Remix.run Logo
btown 4 hours ago

With great love to your comment, this has the same vibes as the infamous 2007 Dropbox comment: https://news.ycombinator.com/item?id=9224

I'd also argue that the context for an agent message is not the commit/release for the codebase on which it was run, but often a commit/release that is yet to be set up. So there's a bit of apples-to-oranges in terms of release tagging for the log/trace.

It's a really interesting problem to solve, because you could in theory try to retroactively find which LLM session, potentially from days prior, matches a commit that just hit a central repository.
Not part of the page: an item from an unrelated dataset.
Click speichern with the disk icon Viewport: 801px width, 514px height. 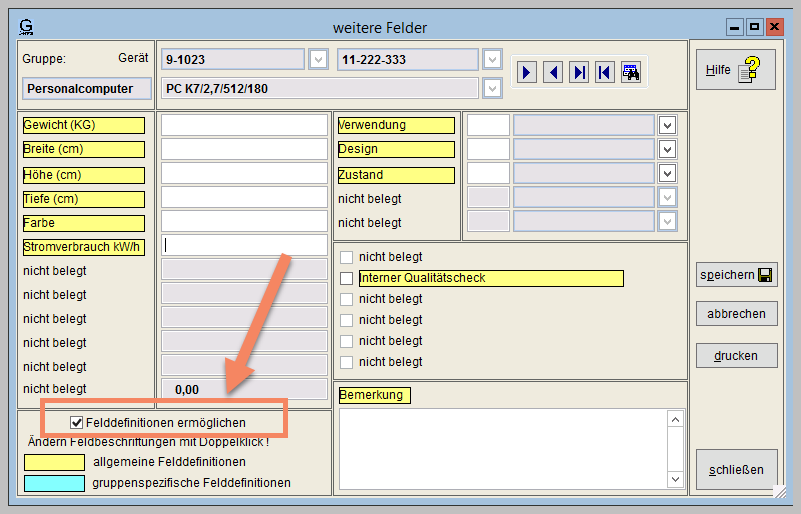coord(736,275)
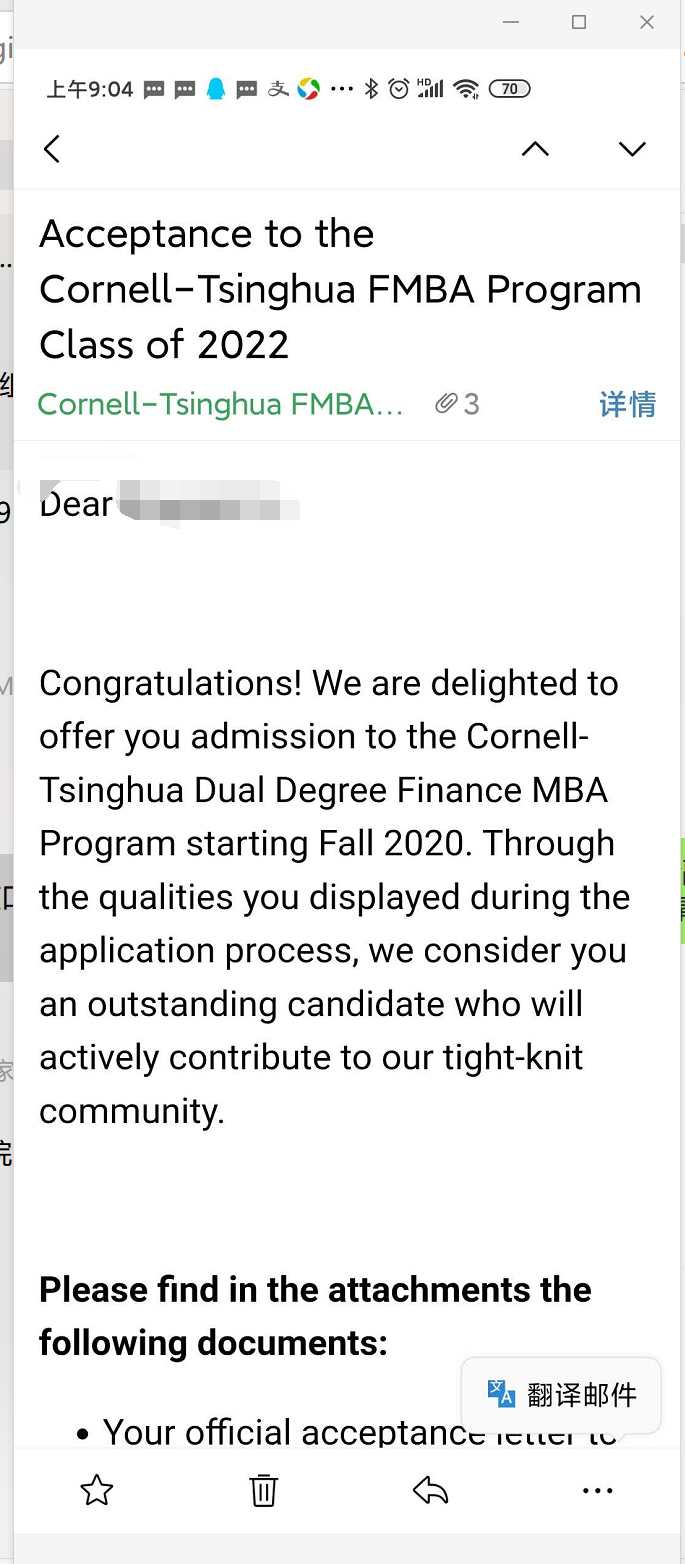The height and width of the screenshot is (1564, 685).
Task: Click the email subject title
Action: click(x=340, y=289)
You could automatically connect the LLM session to the PR that incorporated the resulting code.

Though, might this discourage developers from openly iterating with their LLM agent, if there's a panopticon around their whole back-and-forth with the agent?

Someone can, and should, create a plug-and-play system here with the right permission model that empowers everyone, including the Programmer-Archaeologists (to borrow shamelessly from Vernor Vinge) who are brought in to "un-vibe the vibe code" and benefit from understanding the context and evolution.

But I don't think that "just dump it in clickhouse" is a viable solution for most folks out there, even if they have the infrastructure and experience with OTel stacks.

CuriouslyC 3 hours ago | parent [-]

I get where you're coming from, having wrestled with Codex/CC to get it to actually emit everything needed to even do proper evals.

From a "correct solution" standpoint having one source of truth for evals, agent memory, prompt history, etc is the right path. We already have the infra to do it well, we just need to smooth out the path. The thing that bugs me is people inventing half solutions that seem rooted in ignorance or the desire to "capture" users, and seeing those solutions get traction/mindshare.